Stored data

=== Begin Enclosure ===

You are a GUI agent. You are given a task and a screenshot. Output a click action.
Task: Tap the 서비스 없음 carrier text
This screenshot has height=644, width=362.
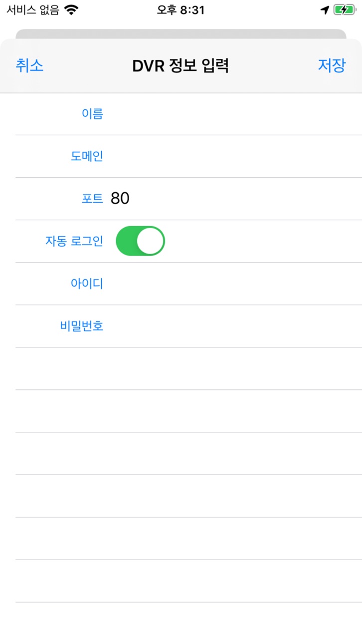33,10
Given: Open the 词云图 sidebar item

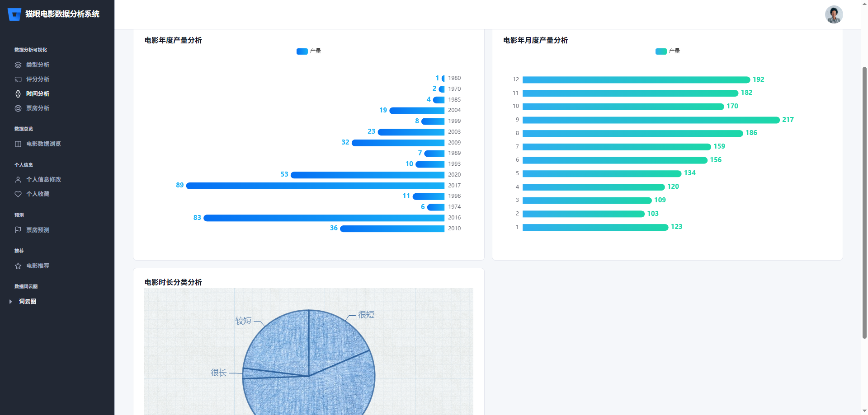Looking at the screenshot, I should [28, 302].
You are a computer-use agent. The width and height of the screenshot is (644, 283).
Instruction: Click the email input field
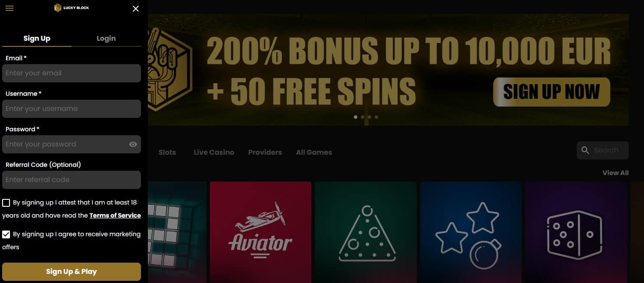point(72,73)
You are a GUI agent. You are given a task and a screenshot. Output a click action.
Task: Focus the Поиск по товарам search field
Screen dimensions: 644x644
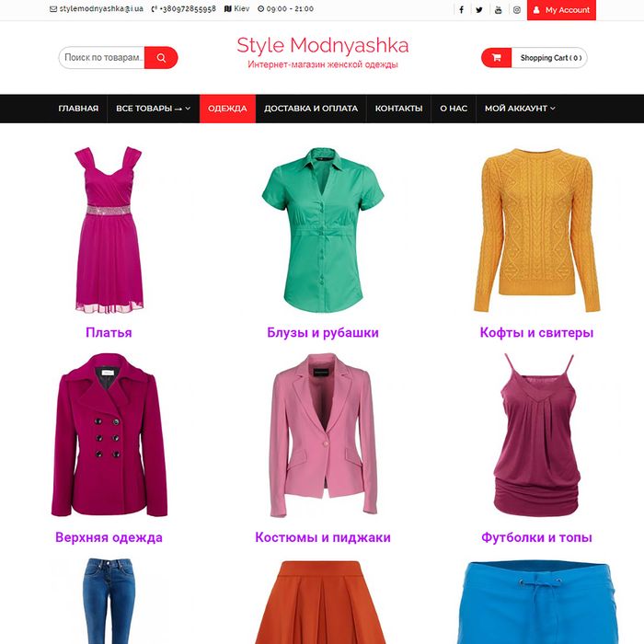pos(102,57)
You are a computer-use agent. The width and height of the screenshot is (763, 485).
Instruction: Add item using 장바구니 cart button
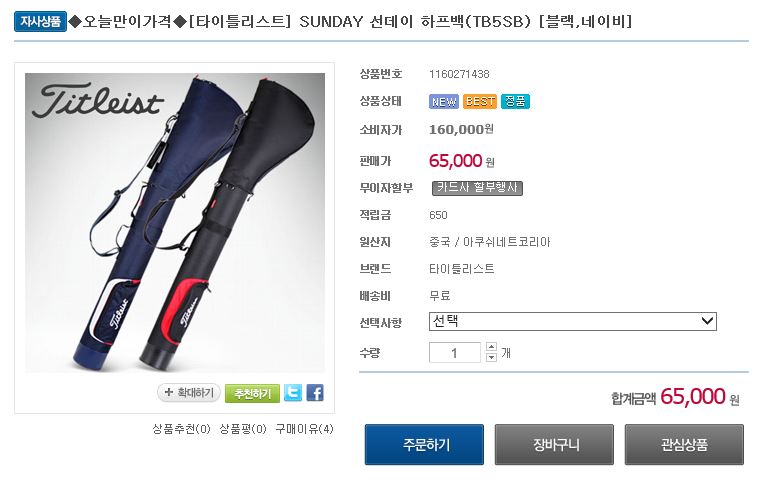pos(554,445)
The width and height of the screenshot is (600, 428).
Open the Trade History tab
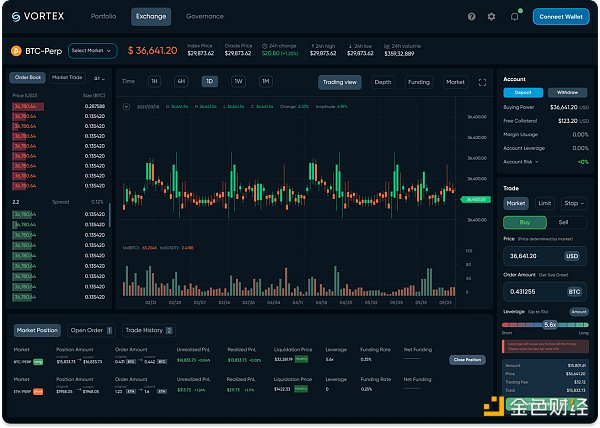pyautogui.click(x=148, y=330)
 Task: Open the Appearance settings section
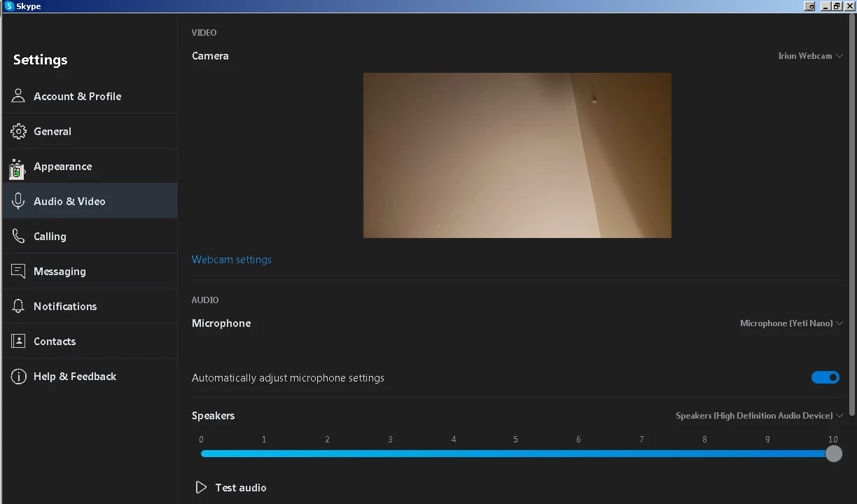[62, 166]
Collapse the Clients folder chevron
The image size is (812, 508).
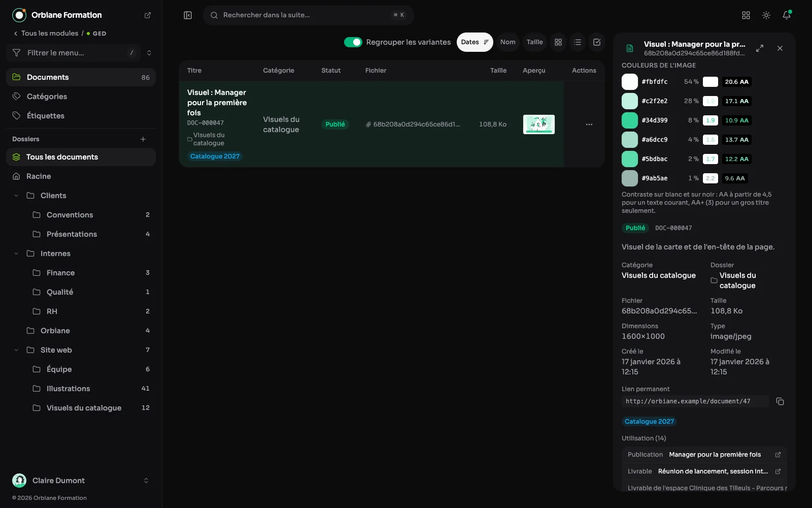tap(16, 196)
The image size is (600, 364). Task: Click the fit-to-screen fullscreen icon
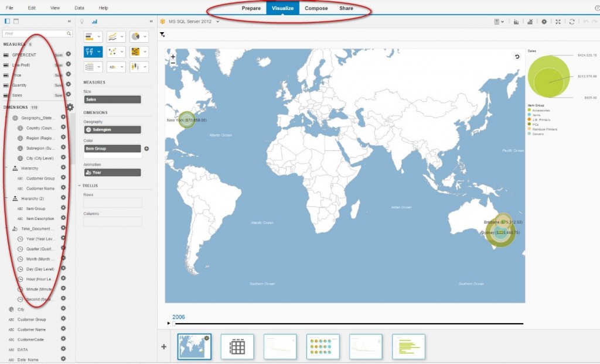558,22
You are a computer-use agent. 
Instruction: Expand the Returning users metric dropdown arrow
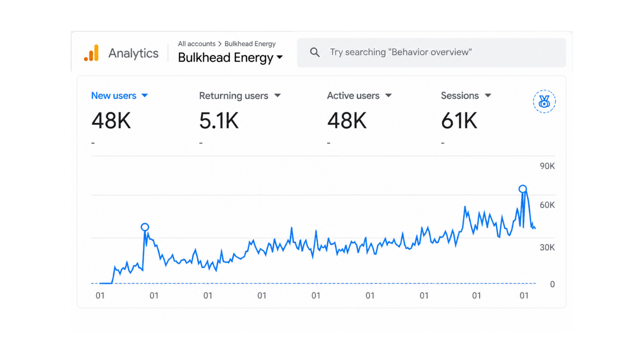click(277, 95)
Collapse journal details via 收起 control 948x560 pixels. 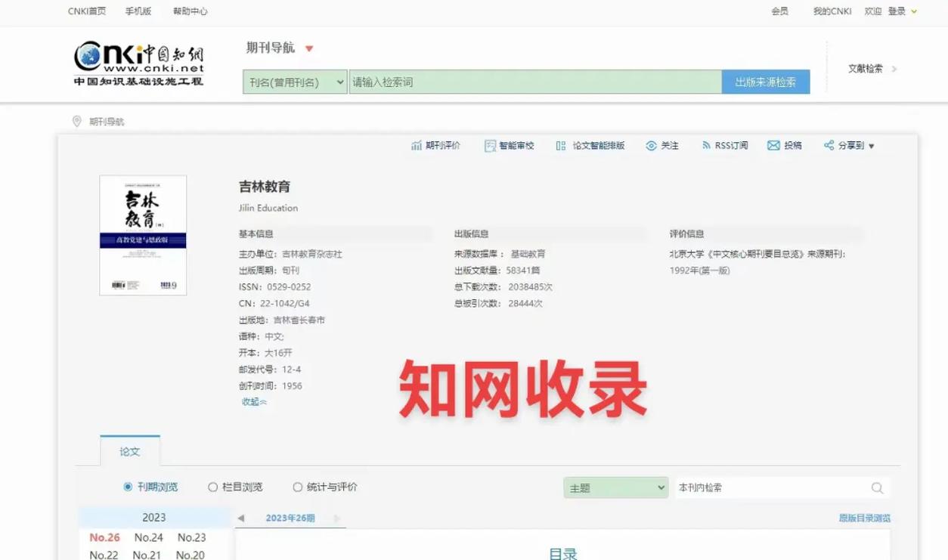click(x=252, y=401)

=== End Enclosure ===
=== Begin Enclosure ===

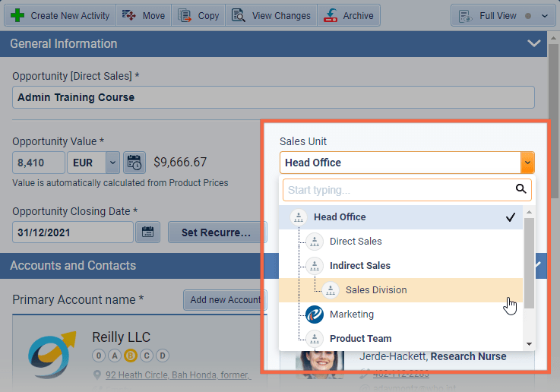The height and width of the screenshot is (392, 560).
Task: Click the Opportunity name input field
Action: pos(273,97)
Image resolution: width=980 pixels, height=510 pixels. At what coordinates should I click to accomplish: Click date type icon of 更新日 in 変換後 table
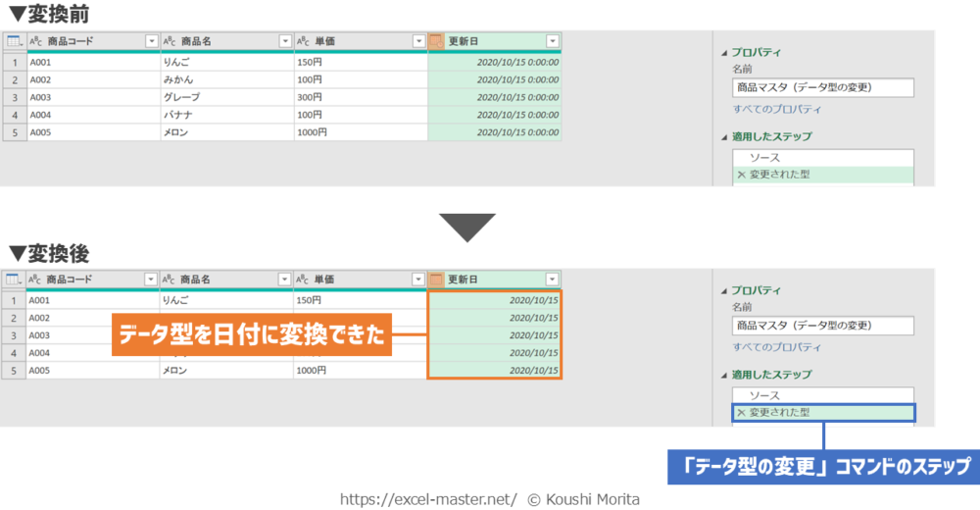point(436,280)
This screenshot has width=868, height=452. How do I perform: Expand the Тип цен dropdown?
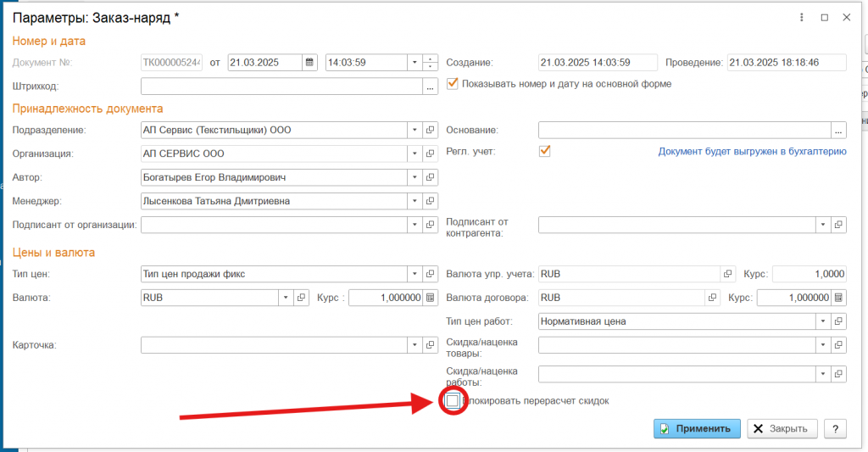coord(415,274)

=== End Enclosure ===

#### [Exercise details]
For each line in the entries that holds "computer", return that line.

#### [Solution for this task]
You are a computer-use agent. The width and height of the screenshot is (644, 283).
You are a computer-use agent. The width and height of the screenshot is (763, 485).
You are a computer-use agent. 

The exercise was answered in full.